# Is it possible to move without throwing or pushing another object or energy?

All kinds of movement occur when a thing throws something out or pushes something back and then the thing moves.

Like the car pushes the road back, the rockets throw gases at high speed to move. Everything works on conservation of linear momentum.

Is there any way that a closed system can move without throwing or pushing anything outside of it? Inside of it anything can happen, like wobbling, or internal zig zag movement which can move it.

Note: Throwing or shining light doesn't count.

Is such a system possible, or is it known to modern science?

Edit: I'm clarifying the question to avoid a trivial solution of uniform motion.

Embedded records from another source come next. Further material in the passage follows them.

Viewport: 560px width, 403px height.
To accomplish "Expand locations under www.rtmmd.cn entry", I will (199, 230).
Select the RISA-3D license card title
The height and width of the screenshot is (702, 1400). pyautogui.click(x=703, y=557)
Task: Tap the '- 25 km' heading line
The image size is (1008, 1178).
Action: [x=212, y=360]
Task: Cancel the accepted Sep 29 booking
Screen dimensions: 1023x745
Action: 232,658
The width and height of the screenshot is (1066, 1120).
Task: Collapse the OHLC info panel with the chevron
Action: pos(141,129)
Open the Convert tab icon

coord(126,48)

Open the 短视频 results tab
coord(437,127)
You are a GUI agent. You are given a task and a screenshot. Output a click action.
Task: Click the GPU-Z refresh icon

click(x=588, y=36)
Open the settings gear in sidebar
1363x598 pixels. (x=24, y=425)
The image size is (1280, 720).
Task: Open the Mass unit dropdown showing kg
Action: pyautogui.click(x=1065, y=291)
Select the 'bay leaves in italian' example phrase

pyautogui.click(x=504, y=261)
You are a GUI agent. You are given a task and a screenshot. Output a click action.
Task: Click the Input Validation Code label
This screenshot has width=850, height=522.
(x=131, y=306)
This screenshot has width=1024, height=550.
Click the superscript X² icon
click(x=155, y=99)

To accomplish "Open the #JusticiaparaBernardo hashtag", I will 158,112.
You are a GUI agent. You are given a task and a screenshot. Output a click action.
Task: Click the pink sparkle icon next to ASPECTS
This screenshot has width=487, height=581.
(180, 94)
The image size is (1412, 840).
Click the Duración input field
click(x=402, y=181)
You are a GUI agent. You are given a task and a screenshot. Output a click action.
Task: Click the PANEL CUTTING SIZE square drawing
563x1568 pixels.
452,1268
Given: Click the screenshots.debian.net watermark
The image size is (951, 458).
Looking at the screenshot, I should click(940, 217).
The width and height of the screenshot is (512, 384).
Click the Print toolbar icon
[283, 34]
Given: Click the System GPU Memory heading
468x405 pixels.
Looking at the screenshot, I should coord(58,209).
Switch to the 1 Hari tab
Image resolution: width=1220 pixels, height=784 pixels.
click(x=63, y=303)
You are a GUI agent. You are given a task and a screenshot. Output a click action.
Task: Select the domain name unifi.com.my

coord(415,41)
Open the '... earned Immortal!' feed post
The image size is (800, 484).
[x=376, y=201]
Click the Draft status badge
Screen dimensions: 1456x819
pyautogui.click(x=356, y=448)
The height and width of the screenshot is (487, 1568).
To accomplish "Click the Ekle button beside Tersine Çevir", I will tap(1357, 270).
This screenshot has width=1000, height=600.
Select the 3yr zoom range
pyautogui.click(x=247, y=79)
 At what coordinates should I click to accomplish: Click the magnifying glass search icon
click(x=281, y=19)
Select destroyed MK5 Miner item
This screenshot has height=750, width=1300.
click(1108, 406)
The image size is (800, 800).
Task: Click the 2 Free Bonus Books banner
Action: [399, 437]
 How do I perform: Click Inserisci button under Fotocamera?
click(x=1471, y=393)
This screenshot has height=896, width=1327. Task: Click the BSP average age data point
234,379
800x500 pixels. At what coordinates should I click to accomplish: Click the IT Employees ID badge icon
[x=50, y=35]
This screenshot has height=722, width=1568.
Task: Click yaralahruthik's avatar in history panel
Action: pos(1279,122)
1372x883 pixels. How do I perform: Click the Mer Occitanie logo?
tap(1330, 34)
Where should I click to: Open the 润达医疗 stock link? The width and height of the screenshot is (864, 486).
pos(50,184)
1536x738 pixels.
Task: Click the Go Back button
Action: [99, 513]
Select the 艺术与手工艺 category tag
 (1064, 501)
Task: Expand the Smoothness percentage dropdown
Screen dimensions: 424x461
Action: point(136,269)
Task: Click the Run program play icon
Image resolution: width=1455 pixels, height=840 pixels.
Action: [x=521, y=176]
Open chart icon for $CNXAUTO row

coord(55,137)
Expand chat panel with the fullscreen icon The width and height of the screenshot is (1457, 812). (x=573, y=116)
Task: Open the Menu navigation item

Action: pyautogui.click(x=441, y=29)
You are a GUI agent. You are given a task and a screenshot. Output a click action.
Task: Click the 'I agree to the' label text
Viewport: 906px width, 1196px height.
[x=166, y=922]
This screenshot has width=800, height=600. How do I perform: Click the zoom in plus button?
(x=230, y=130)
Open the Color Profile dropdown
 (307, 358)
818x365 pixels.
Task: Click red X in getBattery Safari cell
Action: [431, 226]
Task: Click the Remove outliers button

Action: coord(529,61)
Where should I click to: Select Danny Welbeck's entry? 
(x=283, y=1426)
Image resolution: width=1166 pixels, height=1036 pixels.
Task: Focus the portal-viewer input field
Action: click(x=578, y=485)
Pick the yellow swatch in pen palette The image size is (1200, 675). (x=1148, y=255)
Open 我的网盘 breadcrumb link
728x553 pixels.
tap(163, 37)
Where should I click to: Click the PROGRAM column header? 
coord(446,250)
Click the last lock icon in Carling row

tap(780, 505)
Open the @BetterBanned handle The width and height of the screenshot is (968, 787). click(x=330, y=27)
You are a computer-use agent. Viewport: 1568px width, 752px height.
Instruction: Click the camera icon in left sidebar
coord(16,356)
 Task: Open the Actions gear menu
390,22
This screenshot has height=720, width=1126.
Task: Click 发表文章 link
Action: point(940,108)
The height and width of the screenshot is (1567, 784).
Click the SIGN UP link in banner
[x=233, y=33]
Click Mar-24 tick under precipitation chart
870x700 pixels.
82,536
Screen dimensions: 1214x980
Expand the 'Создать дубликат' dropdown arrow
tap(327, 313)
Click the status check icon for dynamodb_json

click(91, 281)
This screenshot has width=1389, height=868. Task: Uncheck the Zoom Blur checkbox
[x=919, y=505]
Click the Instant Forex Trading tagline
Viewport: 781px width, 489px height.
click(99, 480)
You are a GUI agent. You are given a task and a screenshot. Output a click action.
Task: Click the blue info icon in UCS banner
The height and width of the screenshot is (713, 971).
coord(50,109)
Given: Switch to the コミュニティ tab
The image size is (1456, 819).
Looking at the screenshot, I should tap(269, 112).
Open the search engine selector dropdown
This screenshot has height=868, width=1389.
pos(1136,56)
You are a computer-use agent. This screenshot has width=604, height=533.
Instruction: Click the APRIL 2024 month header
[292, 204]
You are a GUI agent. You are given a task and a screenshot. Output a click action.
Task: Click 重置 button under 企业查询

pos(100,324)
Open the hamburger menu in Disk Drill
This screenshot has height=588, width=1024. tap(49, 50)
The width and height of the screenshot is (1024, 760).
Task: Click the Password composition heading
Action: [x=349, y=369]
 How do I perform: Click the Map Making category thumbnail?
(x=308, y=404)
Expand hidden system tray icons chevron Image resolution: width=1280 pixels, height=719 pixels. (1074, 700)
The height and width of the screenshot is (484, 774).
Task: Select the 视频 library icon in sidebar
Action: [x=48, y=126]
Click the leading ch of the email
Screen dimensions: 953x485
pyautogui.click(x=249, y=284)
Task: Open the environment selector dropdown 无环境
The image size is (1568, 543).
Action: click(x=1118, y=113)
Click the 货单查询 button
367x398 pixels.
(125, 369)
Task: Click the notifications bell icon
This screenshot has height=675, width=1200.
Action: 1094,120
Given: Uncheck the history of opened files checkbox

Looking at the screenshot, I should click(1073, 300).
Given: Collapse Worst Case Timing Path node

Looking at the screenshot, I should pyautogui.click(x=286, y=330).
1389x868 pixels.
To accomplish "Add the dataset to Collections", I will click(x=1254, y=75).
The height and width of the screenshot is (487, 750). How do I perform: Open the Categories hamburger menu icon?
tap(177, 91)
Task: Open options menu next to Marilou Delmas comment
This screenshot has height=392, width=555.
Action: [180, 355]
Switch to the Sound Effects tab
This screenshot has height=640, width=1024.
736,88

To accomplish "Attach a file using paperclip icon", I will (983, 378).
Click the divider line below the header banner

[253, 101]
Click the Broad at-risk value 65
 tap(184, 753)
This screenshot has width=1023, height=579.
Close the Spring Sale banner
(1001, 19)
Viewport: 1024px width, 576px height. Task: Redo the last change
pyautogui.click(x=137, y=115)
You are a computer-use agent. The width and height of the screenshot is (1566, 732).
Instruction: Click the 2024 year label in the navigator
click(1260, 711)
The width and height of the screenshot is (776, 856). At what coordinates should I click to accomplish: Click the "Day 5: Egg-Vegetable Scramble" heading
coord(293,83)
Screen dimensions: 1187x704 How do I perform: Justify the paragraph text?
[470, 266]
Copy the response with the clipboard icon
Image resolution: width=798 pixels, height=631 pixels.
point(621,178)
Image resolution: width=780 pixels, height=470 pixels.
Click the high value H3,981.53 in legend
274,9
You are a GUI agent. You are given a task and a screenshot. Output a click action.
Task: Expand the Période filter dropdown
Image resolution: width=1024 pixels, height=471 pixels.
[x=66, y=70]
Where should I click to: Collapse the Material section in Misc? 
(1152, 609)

Which this answer addresses.

Of course, an unaccelerated object moving at a constant velocity will move from point A to B. But that is not what I'm trying to ask.

Let's say an object is at point A, at rest. The goal is to move it to point B, which is at a non zero distance 'd' from point A. So the object must move from point A to point B and then rest in point B. Can this be done by the object itself without it throwing or pushing something outside the object? Is such a thing possible?

The momentum is conserved totally, as the object is at rest in B, as it was in A. But it's initial position is different from it's final position. So this should be theoretically possible as the total momentum is conserved. But how do you get it from point A to B? A small jerk like motion is possible but that length of travel is restricted by the length of the object itself. So please consider that if the width and length of the object is x, let's say the distance that needs to be travelled 'd' should be around 100x. So the initial gain made by some sort a jerky motion should be repeatable to reach 100x distance.

Also please note don't go into unproven conjectures of special relativity or quantum mechanics. Please restrict the answer to classical physics. I'm trying to imagine a macro world classical physics example, like a mechanism of wobbling or a combination of levers pushing and pulling which can kinds of move by a system by itself.

• Comments are not for extended discussion; this conversation has been moved to chat.
– Chris
Commented May 8, 2022 at 18:49

Is there any way that a closed system can move without throwing or pushing anything outside of it?

Yes, it can move at a constant velocity without throwing or pushing anything outside of it.

Edit: in response to your edits it is possible to “swim” through spacetime. See https://www.science.org/doi/10.1126/science.1081406 This does not change your momentum, just your position

The center of mass of your object cannot change its momentum without transferring momentum to or from some other object.

You could make the object wobble or twist if it, for example, contains an internal flywheel, and you turn the outer shell of the object one way while the flywheel inside turns the other way. But the center of mass won't change momentum without some other object to exchange momentum with.

The momentum is conserved totally, as the object is at rest in B as it was in A. ... So this should be theoretically possible as the total momentum is conserved.

Momentum isn't just conserved between the beginning and end of a process, it's conserved at every moment in between as well.

• Thank you, for a clear answer Commented May 8, 2022 at 16:13

It sounds like what you describe is a reactionless drive. That is a hypothetical method of propulsion which does not rely on conservation of momentum. Such a thing is not believed to be possible.

Classically, the short answer is no as you've expressly asked to ignore the most obvious solution, an object moving at uniform velocity.

This means the object must at some point accelerate (otherwise it will be moving at uniform velocity). And this in turn means by Newtons second law a net force must be exerted.

• Yes but is there a way somehow as to contain the reaction withinthe system and let only action to express to make such a motion possible. Commented May 8, 2022 at 16:10
• @HerbertWhitmore: Not as far as classical mechanics is concerned. Commented May 8, 2022 at 16:12

Let's say you are in space, in your space gym, which is simply a big lightweight inflatable ball. Inside the ball is you, some nice air, and your gym equipment.

You can move the space gym by grabbing all your weights and kicking the wall, then grabbing the opposite wall when you hit it. The gym moves a lot one way, and you and the weights move a little bit the other way. Somebody outside the gym would just see the gym suddenly move then stop.

You cannot use this method to move the gym by further than its own width. You can't keep it going in the same direction continuously, because it's impossible to get the weights back to their original position without also moving the gym back to its original position.